The RxJs library comes with a rich set of operators, which are able to address most of the cases we have to address when dealing with observable streams.

There are still though situations when the possibility to build new custom operators can come in handy. Let’s look at one particular case inspired by a question posted on stackoverflow.

Let’s consider a scenario where we have a stream of records, for instance coming from a car’s “black box”, which is flowing into a receiving system that has to store them into a database as fast as possible.

The receiving system has an API, saveRec, which can accept an array of records to be stored and responds, asynchronously, when all records have been written. Unfortunately we have also a constraint: saveRec can not be called concurrently. In other words, when we can call the API we have to wait for its response before calling it again.
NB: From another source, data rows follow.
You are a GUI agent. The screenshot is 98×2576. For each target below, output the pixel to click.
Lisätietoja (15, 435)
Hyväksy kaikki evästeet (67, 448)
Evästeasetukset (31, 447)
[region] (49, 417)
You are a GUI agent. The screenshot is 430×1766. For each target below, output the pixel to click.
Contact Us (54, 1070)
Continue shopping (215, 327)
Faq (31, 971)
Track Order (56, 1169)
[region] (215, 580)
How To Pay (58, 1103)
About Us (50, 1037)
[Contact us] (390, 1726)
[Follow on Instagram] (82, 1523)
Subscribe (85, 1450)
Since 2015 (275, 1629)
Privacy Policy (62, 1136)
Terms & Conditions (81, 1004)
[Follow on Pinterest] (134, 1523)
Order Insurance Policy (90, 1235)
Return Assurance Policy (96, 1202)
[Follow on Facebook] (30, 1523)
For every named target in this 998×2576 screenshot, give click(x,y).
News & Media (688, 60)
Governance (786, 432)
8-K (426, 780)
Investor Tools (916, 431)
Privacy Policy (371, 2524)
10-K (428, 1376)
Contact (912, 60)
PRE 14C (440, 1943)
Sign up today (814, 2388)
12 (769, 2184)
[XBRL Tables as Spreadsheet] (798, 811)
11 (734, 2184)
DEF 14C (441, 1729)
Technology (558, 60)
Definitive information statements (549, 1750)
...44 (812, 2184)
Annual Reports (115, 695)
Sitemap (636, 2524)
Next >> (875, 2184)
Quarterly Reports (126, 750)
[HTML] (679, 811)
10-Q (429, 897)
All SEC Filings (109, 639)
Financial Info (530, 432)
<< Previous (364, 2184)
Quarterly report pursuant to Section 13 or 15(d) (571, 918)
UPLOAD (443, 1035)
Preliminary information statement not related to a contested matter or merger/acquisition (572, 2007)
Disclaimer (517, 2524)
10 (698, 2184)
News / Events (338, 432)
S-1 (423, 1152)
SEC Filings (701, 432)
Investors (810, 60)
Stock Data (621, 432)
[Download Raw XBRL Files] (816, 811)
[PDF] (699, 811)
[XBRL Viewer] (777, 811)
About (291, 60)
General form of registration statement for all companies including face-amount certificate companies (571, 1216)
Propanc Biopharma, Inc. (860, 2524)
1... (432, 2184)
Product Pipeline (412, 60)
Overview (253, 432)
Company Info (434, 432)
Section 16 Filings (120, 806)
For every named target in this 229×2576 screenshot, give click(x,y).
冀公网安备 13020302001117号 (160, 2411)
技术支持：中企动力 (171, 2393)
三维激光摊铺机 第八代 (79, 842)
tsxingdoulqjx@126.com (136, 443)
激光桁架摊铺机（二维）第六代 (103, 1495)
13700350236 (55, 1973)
When the level of concurrency is limited to 1, the typical RxJs approach is to use the concatMap operator (which is nothing but mergeMap with concurrent parameter set to 1).

Using concatMap in this case may not be the optimal solution though. Let’s imagine, for instance, that the time interval between the records received is shorter than the time required by the saveRec to respond. In this case we would end up accumulating records which are waiting to be stored (such records are saved in a buffer internal to the concatMap operator, but we will come back to this point later).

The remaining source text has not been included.